-- What you are asked to do --
Of the entries below, return only those lines from the line with "This screenshot has height=417, width=532." to the line with "You are a computer-use agent. Viewport: 644px", exactly, both included.

* * * * * * * * *

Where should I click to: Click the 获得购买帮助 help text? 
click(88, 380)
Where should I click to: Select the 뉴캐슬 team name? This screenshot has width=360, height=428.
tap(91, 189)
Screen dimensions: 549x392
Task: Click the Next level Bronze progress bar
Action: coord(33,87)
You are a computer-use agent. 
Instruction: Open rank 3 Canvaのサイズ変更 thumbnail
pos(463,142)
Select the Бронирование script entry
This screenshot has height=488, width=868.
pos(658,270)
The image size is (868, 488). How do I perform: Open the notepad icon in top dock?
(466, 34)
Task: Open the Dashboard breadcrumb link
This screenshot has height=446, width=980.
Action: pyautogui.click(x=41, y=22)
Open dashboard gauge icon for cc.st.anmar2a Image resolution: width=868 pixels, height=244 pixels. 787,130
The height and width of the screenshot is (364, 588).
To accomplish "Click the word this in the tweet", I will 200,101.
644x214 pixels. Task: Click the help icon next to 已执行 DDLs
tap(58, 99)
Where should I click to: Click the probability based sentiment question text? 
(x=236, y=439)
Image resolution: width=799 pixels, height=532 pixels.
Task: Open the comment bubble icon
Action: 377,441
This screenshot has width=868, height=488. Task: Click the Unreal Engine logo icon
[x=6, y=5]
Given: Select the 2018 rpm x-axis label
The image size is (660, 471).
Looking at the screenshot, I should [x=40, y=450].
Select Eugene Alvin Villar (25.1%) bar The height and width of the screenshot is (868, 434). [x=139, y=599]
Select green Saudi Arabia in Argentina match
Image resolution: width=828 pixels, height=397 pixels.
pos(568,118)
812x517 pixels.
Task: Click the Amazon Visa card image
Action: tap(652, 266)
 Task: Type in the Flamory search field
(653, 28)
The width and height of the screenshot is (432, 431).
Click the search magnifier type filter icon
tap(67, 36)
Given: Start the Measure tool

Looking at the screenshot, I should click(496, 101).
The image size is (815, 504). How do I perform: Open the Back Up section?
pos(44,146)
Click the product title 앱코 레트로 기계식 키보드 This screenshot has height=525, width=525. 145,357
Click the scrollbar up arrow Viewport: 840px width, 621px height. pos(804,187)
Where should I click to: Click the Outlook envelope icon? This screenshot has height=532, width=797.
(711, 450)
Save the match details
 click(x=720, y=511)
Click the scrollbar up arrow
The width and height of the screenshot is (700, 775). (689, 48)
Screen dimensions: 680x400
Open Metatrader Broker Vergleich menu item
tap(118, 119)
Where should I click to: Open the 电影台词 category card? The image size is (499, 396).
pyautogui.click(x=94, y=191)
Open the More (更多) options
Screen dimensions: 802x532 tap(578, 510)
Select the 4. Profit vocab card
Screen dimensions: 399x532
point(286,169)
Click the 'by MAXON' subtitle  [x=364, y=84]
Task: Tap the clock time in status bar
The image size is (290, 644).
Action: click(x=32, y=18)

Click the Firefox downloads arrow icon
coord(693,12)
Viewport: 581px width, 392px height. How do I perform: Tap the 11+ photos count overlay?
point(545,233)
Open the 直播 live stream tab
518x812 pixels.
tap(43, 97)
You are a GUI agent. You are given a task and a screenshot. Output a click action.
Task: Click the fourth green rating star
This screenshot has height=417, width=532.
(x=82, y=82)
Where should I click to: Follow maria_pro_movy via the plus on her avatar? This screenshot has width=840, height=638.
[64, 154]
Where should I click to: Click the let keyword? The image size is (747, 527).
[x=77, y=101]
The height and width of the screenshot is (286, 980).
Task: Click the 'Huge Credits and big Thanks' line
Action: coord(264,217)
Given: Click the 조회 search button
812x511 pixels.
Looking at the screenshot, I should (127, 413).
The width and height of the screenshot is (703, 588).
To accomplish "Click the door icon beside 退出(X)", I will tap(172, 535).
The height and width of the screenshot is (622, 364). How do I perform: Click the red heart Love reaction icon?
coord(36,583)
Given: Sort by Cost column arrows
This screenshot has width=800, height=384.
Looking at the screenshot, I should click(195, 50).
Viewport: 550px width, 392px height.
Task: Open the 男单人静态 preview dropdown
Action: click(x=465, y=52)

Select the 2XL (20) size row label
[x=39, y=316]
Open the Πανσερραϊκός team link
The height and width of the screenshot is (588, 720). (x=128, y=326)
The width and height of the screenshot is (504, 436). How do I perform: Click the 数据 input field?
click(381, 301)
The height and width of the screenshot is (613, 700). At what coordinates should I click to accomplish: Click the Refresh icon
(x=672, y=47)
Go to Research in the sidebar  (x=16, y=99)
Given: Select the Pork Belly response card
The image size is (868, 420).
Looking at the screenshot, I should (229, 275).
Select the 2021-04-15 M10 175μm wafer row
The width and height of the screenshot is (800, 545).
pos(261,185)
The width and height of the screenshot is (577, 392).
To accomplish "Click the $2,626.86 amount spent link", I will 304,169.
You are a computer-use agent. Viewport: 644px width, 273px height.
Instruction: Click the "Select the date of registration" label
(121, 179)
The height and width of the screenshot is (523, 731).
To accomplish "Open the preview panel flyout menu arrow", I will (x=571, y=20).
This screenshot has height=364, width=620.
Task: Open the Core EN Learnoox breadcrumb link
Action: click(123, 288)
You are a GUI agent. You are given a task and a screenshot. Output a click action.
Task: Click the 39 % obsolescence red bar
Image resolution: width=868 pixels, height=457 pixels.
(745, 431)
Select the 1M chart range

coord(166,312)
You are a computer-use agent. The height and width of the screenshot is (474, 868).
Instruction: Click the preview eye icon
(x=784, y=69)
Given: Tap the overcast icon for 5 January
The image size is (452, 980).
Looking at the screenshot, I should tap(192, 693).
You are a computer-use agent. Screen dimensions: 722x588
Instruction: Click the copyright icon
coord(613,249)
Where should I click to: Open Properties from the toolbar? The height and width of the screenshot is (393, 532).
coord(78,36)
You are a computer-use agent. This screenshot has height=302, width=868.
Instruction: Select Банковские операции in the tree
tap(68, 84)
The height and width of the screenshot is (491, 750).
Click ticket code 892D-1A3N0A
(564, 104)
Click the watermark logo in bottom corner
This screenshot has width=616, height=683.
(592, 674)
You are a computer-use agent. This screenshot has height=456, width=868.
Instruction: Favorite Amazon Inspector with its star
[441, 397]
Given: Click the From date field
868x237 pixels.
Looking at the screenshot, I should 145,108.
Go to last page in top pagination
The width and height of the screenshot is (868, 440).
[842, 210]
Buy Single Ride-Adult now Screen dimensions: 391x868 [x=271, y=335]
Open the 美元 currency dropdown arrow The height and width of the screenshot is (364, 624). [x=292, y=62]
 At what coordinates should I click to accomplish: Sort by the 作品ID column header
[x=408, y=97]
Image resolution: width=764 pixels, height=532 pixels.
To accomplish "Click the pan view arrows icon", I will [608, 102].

* * * * * * * * *

-- Solution for this exercise --
This screenshot has height=417, width=532.
(x=82, y=82)
Where should I click to: Follow maria_pro_movy via the plus on her avatar? This screenshot has width=840, height=638.
[64, 154]
Where should I click to: Click the let keyword? The image size is (747, 527).
[x=77, y=101]
The height and width of the screenshot is (286, 980).
Task: Click the 'Huge Credits and big Thanks' line
Action: coord(264,217)
Given: Click the 조회 search button
812x511 pixels.
Looking at the screenshot, I should (127, 413).
The width and height of the screenshot is (703, 588).
To accomplish "Click the door icon beside 退出(X)", I will tap(172, 535).
The height and width of the screenshot is (622, 364). How do I perform: Click the red heart Love reaction icon?
coord(36,583)
Given: Sort by Cost column arrows
This screenshot has width=800, height=384.
Looking at the screenshot, I should click(195, 50).
Viewport: 550px width, 392px height.
Task: Open the 男单人静态 preview dropdown
Action: click(x=465, y=52)

Select the 2XL (20) size row label
[x=39, y=316]
Open the Πανσερραϊκός team link
The height and width of the screenshot is (588, 720). (x=128, y=326)
The width and height of the screenshot is (504, 436). How do I perform: Click the 数据 input field?
click(381, 301)
The height and width of the screenshot is (613, 700). At what coordinates should I click to accomplish: Click the Refresh icon
(x=672, y=47)
Go to Research in the sidebar  (x=16, y=99)
Given: Select the Pork Belly response card
The image size is (868, 420).
Looking at the screenshot, I should (229, 275).
Select the 2021-04-15 M10 175μm wafer row
The width and height of the screenshot is (800, 545).
pos(261,185)
The width and height of the screenshot is (577, 392).
To accomplish "Click the $2,626.86 amount spent link", I will 304,169.
You are a computer-use agent. Viewport: 644px width, 273px height.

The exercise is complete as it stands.